AUFGABE 1:
Entnimm sämtliche Zeilen, die weiter unten nach dem Auszug stehen, und gib sie unverändert wieder. Lass die Bilder dabei weg.

AUSGEWÄHLTER AUSZUG:
===============
Dann sind die von dir genannten Temperaturen völlig unkritisch. Meine -M -H -HQ etc. CPUs laufen seit Jahren auf 90°C+. Das macht denen gar nix.
Einzig, wenn sie unter Last drosseln oder sogar ausgehen, müsstest du schauen, was los ist. (Staub entfernen)
Ich würde die Lüfterkurve vermutlich sogar noch großzügiger einstellen, dass der erst über 80°C voll aufdreht.
Der Wärmeaustausch hängt nicht nur von der Drehzahl, sondern auch vom Temperaturunterschied zur Umgebung ab, so dass eine 80°C-CPU die gleichen 45W deutlich leiser loswird als eine, die mit Gewalt unter 70°C gehalten wird.

Was du zur Temperatursenkung machen könntest:
Mit Intel-XTU einfach die höchsten Multiplikatoren sperren (also stumpf alle mal -x Werte für die Lastszenarien 1-6 Kerne um 2 absenken).

Wenn du die Kiste behalten willst, dann solltest du noch die WLP auf CPU / GPU durch richtig richtig gute ersetzen. (Grizzly Kryonaut oder Gelid Extreme)
Das bringt geringere Temperatur, besseres Ansprechverhalten der Kühlung und weniger Krach.
Dafür musst du natürlich die Unterseite öffnen und ein paar Schrauben drinnen lösen, was je nach Hersteller keinen Einfluss auf die Garantie hat, aber die 14-Tage Rückgabe erschwert oder verhindert.
Wenn das NB lange an einer Stelle steht, kannst du außerdem noch hinten irgendwas drunter legen (2 Tempo-Packungen, gerolltes Küchenhandtuch etc.) oder gleich ein Coolingpad kaufen. Dann kann man nicht nur angenehmer tippen, durch die bessere Zufuhr mit Luft, holst du auch noch mal ein paar Grad raus.

Wenn das Spiel so alt ist, kannst du auch Vsync anschalten und die Bildrate dadurch auf (vermutlich) 60 FPS begrenzen. Dann gibt es weniger zu rechnen und auch weniger Abwärme. Das würde dein Problem in modernen Titeln aber natürlich nicht lösen.


----------



## HGHarti (22. Januar 2020)

Genau aus diesem Grund kommt mit mir zum spielen kein Lappi mehr ins Haus.

Hatte schon welche von 1000 bis über 2000€ gehabt.

Ein Gamer Notebook von Asus was über 2000€ gekostet hat wurde so heiß das ich es eingeschickt habe um die Grafikeinheit zu tauschen.Nach wenigen Wochen das selbe Problem.Mein Bruder hatte das selbe Gerät und die gleichen Probleme.

Aus Erfahrung wusste ich das die Kühlleistung im laufe der Jahre nach lässt und habe mich dann von dem Gerät wieder getrennt.

Bei dem Lapi meiner Frau war es nach 3-4 Jahren so das er beim Spielen von CounterStrike zu warm wurde und aus ging.Lüfter reinigen und hochbocken ect brachte nur geringen Erfolg.
===============
GEZEIGTES MATERIAL:
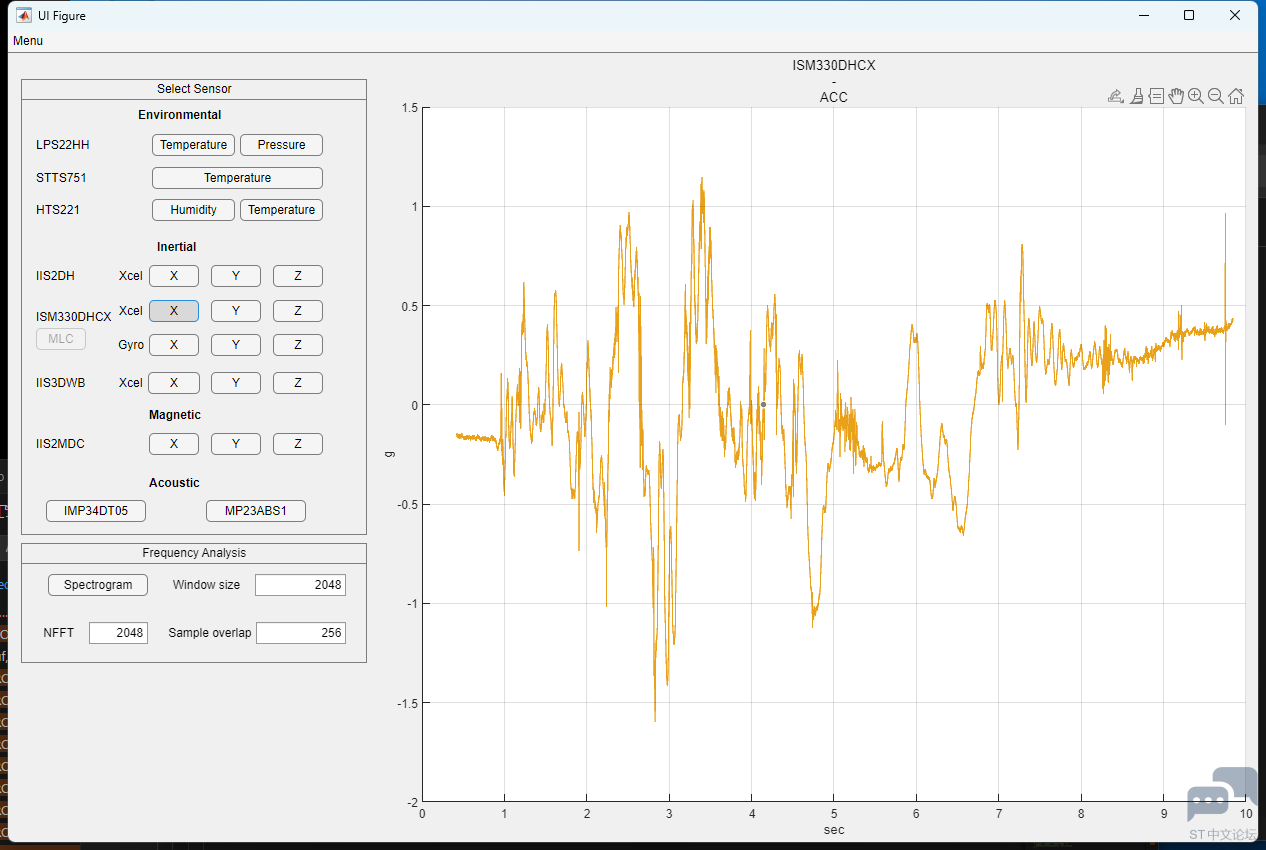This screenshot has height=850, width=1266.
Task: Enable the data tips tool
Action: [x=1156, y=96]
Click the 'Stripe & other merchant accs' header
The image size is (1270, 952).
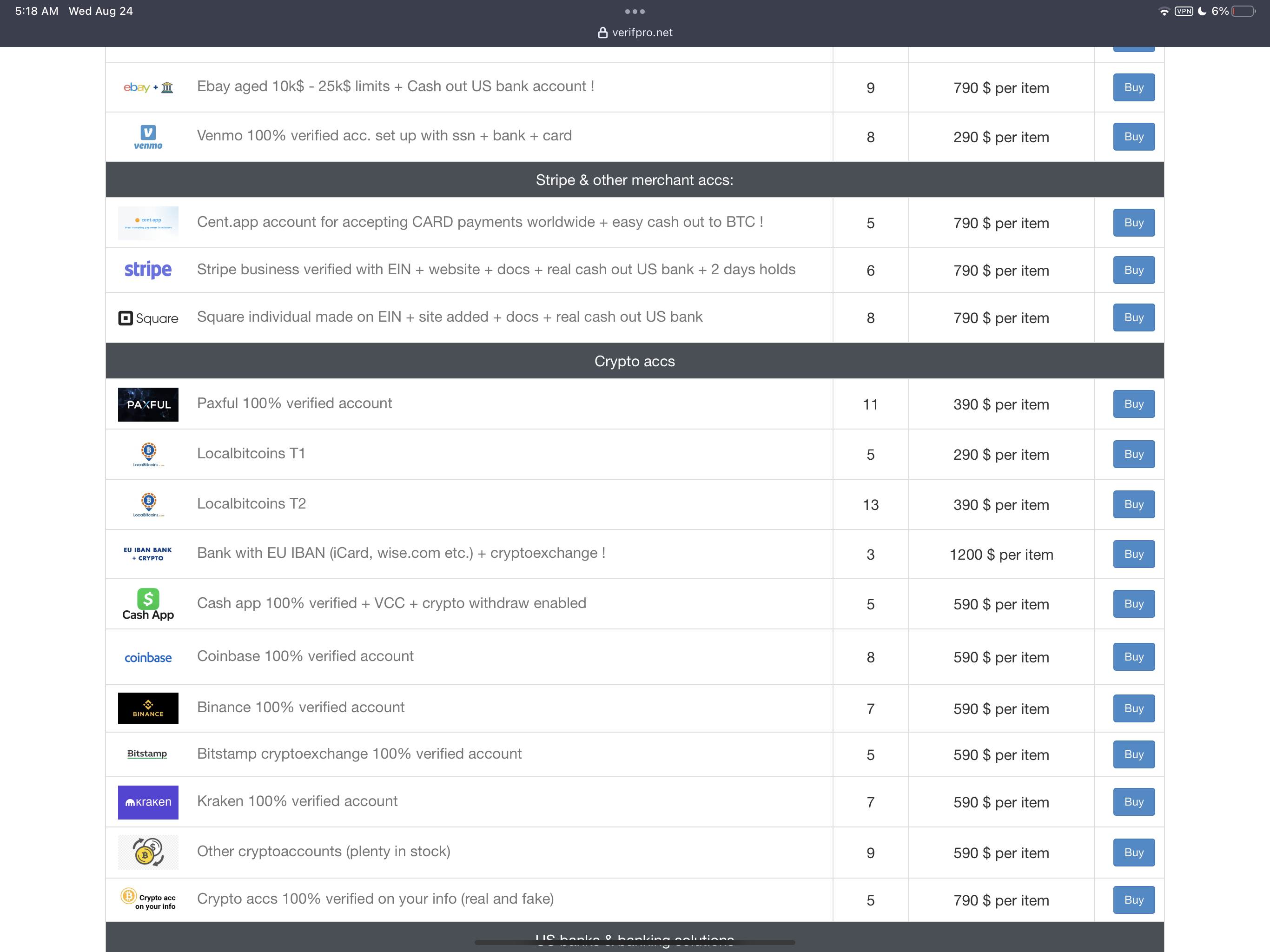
===============
AUFGABE 2:
Schreib den Abschnitt des Auszugs, der bei „Was du zur Temperatursenkung“ beginnt und bei „und weniger Krach.“ endet, neu und setze dabei „Wärmeleitpaste“ an die Stelle von „WLP“.

AUSGABE 1:
This screenshot has height=850, width=1266.
Task: Enable the data tips tool
Action: [x=1156, y=96]
Click the 'Stripe & other merchant accs' header
The image size is (1270, 952).

AUSGABE 2:
Was du zur Temperatursenkung machen könntest:
Mit Intel-XTU einfach die höchsten Multiplikatoren sperren (also stumpf alle mal -x Werte für die Lastszenarien 1-6 Kerne um 2 absenken).

Wenn du die Kiste behalten willst, dann solltest du noch die Wärmeleitpaste auf CPU / GPU durch richtig richtig gute ersetzen. (Grizzly Kryonaut oder Gelid Extreme)
Das bringt geringere Temperatur, besseres Ansprechverhalten der Kühlung und weniger Krach.